MCAF has the following set of requirements in terms of scheduling:
MCAF_MainInit() should be called once at system startup
MCAF_MainLoop() should be called at each iteration of the main loop.
This does not have to be executed periodically, but the minimum
repetition rate should be approximately 100Hz to service the various
features.
The board handler function, MCAF_BoardServiceTasks(), should be called periodically
by the application once every 0.1ms – 10ms. This period value should be entered in the Customize
page of motorBench® Development Suite for the customizable parameter “Ui service period”. This function does not have a hard
real-time requirement.
MCAF control ISR routines are time-critical, and need to execute synchronously to the PWM cycle.
The MCAF scheduler architecture is fairly simple. It uses cooperative scheduling
with a main thread (the entry point from the main() function) and one ISR
each for the application timer interrupt and the ADC interrupt.
Figure 3.3 Flow diagram showing the main thread, application timer interrupt
and the ADC interrupt¶
The main thread contains initialization functions that run once at startup,
and a main loop to execute tasks which are not time-critical.
The application timer handles periodic application and board-related tasks that do not
have hard real-time requirements.
The ADC ISR handles tasks that are time-critical, and executes synchronously
to the PWM cycle:
ADC triggered by PWM low center, to reject switching-frequency harmonics
ADC ISR triggered when all conversions are complete
PWM timing margin is designed to ensure that time between
between register assignment and update is sufficient to meet
critical control latency requirements (see Figure 3.4)
Figure 3.4 Timing relationship between control ISR and PWM. Center-aligned PWM
can typically be configured either for single or double updates;
in single-update mode the PWM generators are updated from
software registers at the beginning of each PWM period, yielding
symmetrical waveforms, whereas in double-update mode the PWM
generators are updated from software registers at the beginning
and at center of each PWM period, yielding potentially asymmetric
waveforms with twice the update rate. In each case the critical
code represents calculations from ADC readings needed to
compute new PWM values, and should complete in time for the next
PWM generator update.¶
Most time-critical portion of ADC ISR: Read ADC result, calculate, update PWM
Sufficient CPU time is left over for other calculations:
tasks which are also time-critical, but their requirements are not as stringent
tasks which are require some degree of coordination with those tasks
running at the ADC ISR rate, so that relocation in the main loop is tricky
Some examples of tasks include
A current loop that runs once every control ADC ISR (time-critical,
part of ADC → PWM latency bottleneck)
A velocity loop that runs once every N ISRs (for example N=20)

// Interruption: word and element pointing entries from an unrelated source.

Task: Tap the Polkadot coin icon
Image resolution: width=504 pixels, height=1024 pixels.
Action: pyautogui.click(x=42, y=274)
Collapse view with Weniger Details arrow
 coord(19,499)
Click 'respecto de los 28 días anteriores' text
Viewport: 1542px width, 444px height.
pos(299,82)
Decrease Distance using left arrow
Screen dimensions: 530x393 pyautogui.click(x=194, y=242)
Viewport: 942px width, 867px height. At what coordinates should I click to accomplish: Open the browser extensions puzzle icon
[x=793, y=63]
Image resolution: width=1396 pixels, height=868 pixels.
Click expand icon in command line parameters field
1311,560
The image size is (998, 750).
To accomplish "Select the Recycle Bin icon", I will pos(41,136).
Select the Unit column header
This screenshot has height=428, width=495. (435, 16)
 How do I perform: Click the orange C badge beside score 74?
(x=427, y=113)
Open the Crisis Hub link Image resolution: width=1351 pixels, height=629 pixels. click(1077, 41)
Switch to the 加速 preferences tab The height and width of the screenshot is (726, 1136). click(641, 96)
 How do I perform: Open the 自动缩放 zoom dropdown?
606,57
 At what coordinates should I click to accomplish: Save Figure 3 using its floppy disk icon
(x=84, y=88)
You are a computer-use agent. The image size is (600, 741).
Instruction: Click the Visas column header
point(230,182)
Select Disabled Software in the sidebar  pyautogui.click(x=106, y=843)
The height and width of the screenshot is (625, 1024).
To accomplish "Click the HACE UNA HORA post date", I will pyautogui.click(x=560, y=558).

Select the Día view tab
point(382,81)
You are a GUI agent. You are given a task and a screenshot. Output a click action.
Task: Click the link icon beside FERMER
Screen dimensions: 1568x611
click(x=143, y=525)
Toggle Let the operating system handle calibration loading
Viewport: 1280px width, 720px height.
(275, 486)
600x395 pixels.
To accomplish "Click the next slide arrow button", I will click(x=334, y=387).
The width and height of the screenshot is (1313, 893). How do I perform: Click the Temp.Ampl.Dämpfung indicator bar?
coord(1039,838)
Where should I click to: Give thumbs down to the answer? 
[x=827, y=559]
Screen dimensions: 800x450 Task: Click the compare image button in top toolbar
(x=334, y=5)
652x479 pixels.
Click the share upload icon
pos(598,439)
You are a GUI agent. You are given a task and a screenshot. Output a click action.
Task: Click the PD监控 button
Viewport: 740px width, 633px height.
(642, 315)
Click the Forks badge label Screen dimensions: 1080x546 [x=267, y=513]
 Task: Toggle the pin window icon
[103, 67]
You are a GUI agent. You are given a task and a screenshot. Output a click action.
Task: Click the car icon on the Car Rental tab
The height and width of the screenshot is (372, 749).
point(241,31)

Other minor tasks, such as monitoring, that run in the ADC ISR
MCAPI service routine that runs from the ADC ISR and synchronizes
MCAPI motor data with control variables within MCAF motor data
User interface and diagnostic kernel elements that run more slowly
in the main loop
The term “cooperative scheduling” means that each task runs to completion
without blocking, before the next one executes; there is not an
operating system which preemptively switches threads of execution
before a task has completed.
With this approach, scheduling constraints must be handled explicitly
by the designer, rather than at run-time as in an operating system.
Typical constraints are
computation of the current control loop between ADC sampling and PWM update
must be complete before the end of the PWM period, so that the effective input-output delay
is one sampling period.
completion of the ADC ISR must occur prior to the next ADC ISR interrupt, so that the
next ADC ISR is not delayed
Scheduling constraints can be checked manually, by using the timestamp feature of the test harness
to record timer values, in order to make sure that worst-case execution times are acceptable.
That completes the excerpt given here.